---------- Information

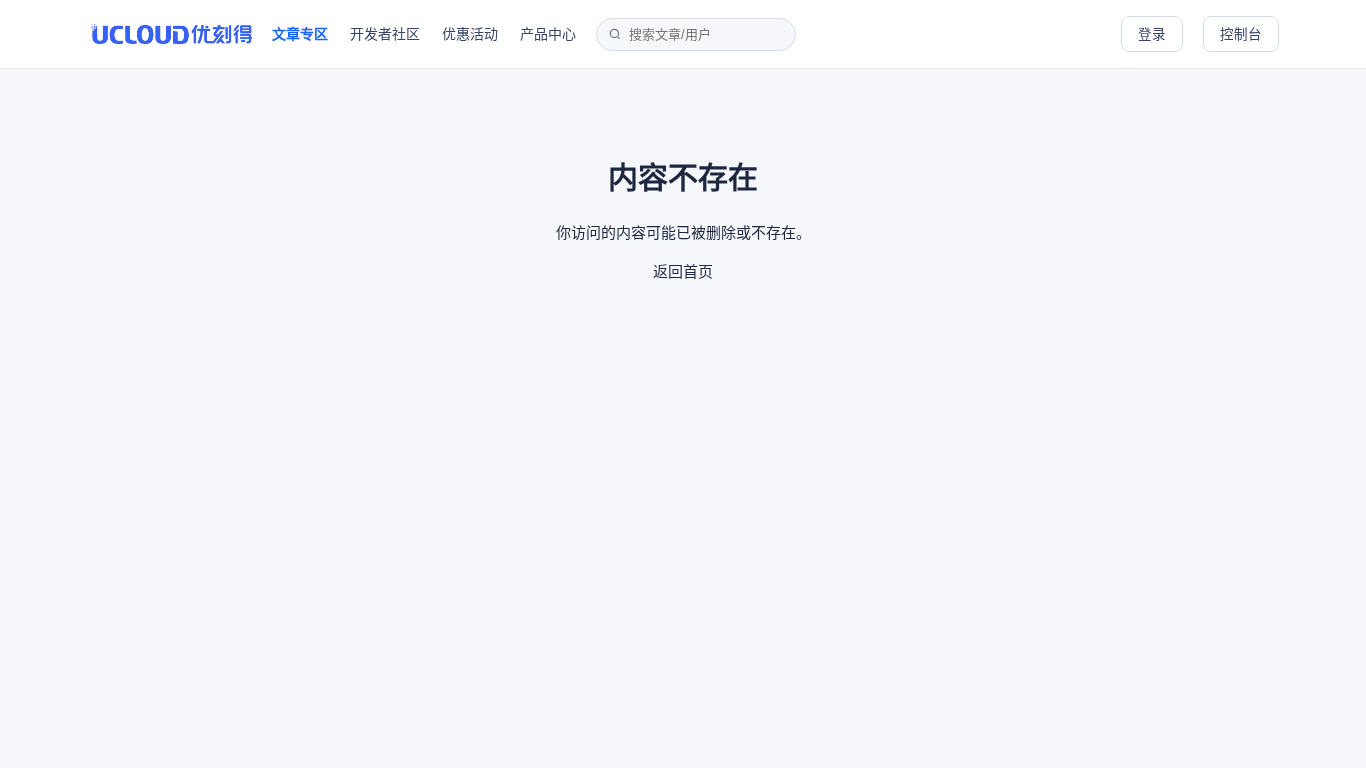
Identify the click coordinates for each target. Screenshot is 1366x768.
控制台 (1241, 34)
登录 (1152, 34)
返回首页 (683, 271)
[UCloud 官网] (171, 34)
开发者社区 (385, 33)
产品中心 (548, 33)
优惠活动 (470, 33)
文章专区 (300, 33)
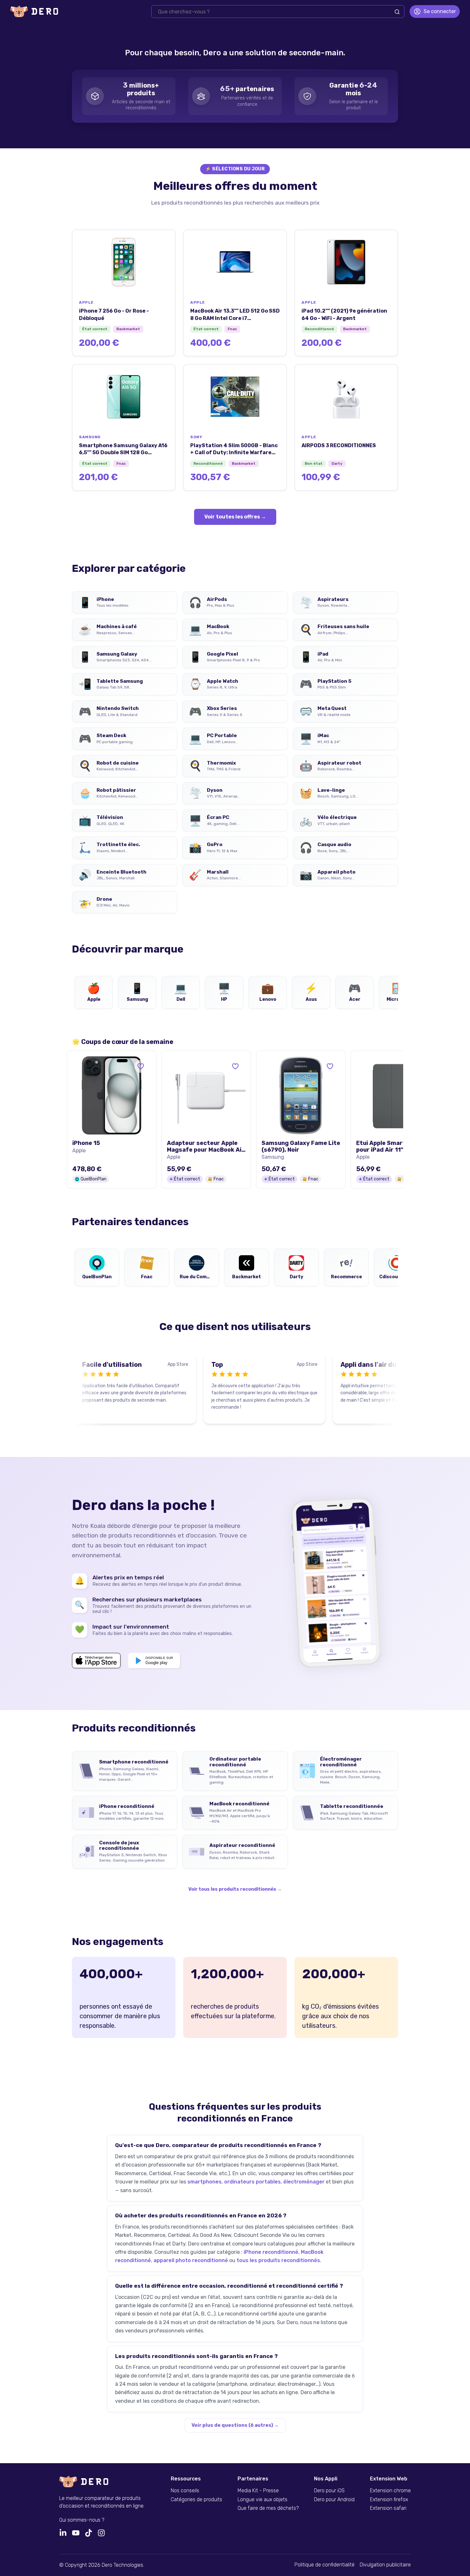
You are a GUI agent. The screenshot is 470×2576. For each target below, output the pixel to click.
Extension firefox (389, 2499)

--------------------
---------- Information

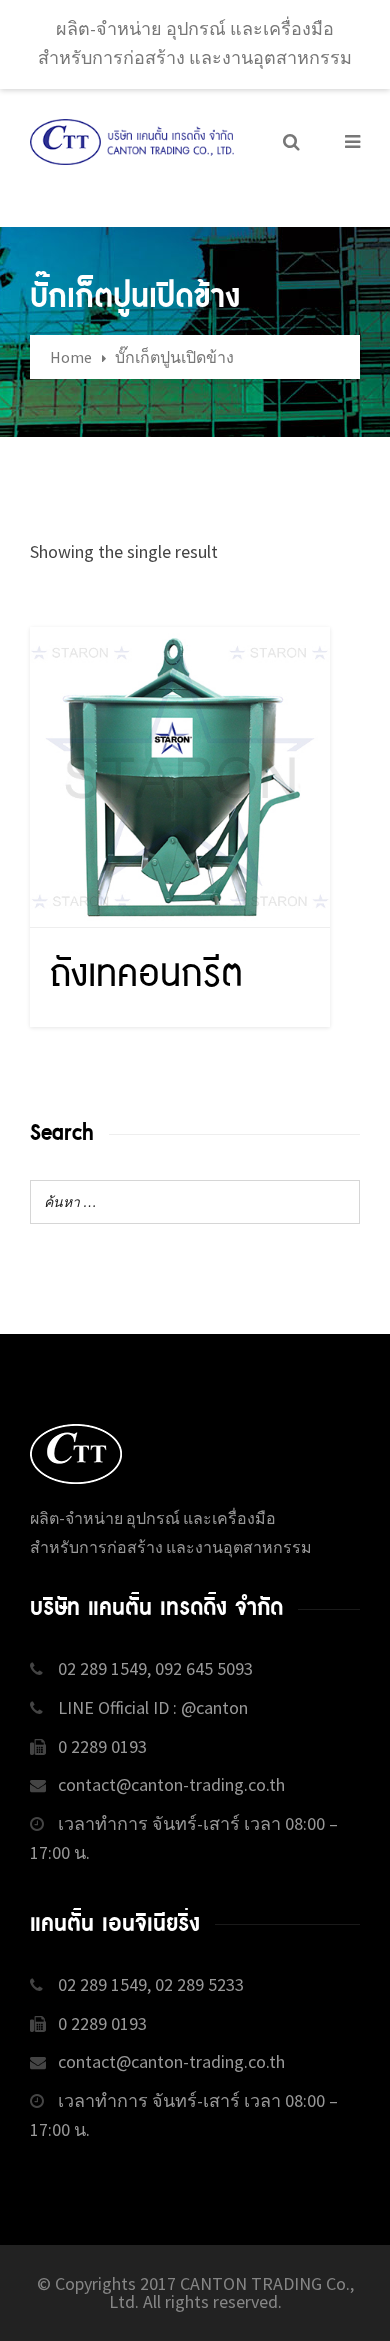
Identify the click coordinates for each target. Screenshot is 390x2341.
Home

--------------------

Work required:
For the material above, reproduce exactly the lines from the line with "You are a GUI" to the line with "Extension firefox (389, 2499)", inclusive, and exclude all others.

Result of the exercise:
You are a GUI agent. The screenshot is 470×2576. For each target below, output the pixel to click.
Extension firefox (389, 2499)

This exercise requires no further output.